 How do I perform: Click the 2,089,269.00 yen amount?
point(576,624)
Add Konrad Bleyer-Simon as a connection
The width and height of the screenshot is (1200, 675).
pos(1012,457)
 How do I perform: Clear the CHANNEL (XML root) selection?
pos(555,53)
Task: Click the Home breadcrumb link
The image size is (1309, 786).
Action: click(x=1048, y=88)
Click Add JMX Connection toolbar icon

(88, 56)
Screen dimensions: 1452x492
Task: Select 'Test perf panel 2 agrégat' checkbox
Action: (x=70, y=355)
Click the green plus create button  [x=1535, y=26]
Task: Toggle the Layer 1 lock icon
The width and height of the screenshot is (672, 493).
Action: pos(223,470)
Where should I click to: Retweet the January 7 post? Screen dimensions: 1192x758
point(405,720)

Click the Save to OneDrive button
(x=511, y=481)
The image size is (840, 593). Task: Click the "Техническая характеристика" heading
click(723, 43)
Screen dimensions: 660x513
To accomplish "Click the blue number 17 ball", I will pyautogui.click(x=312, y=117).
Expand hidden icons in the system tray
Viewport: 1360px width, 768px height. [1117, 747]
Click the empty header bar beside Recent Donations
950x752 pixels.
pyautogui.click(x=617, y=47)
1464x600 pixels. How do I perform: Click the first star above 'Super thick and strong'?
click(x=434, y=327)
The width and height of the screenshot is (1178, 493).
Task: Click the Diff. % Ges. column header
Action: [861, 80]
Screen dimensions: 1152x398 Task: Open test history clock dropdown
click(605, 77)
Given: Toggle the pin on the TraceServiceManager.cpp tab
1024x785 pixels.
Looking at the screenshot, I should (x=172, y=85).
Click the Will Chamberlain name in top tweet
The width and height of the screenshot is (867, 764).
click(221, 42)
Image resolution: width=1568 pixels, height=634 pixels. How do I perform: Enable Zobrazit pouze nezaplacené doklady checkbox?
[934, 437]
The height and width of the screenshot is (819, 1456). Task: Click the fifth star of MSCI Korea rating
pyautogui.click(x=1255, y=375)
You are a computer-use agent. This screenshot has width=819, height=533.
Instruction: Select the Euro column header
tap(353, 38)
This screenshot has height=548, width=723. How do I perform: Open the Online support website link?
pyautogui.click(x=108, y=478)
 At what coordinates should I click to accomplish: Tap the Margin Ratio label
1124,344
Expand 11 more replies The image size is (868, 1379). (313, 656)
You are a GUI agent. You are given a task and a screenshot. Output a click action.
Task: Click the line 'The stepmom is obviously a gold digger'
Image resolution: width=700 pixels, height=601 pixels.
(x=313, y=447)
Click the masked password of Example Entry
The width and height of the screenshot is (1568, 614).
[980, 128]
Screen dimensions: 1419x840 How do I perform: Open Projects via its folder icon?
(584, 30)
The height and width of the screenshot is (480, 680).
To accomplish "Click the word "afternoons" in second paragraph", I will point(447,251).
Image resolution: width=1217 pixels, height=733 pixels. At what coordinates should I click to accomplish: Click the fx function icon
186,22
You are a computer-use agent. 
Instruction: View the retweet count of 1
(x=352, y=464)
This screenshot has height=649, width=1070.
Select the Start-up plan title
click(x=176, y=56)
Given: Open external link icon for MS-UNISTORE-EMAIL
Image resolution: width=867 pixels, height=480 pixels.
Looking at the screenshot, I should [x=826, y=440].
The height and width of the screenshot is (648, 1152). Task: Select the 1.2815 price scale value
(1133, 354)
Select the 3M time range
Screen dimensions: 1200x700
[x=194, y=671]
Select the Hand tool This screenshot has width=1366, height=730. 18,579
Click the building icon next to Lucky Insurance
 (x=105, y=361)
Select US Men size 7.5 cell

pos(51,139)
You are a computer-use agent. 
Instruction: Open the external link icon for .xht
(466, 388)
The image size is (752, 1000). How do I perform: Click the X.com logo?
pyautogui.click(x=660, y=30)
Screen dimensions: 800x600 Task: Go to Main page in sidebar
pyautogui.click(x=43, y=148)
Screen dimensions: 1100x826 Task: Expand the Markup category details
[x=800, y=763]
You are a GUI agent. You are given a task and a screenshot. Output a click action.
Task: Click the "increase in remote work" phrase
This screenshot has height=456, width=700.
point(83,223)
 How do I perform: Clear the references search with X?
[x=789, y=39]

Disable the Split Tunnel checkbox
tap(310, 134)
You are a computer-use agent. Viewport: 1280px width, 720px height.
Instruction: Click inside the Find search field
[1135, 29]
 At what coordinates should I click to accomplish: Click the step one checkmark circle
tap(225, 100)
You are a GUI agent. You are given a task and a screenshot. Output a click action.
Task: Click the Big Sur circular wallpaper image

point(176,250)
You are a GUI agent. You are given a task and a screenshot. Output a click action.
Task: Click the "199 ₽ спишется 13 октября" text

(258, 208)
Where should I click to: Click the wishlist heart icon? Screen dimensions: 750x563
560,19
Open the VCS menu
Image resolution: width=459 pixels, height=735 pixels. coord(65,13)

- Work required
In the data above, find the line with "The height and width of the screenshot is (819, 1456)." and the line with "You are a computer-use agent. This". Retype both, plus every line between them, exactly.

- Exercise answer
The height and width of the screenshot is (819, 1456). Task: Click the fifth star of MSCI Korea rating
pyautogui.click(x=1255, y=375)
You are a computer-use agent. This screenshot has width=819, height=533.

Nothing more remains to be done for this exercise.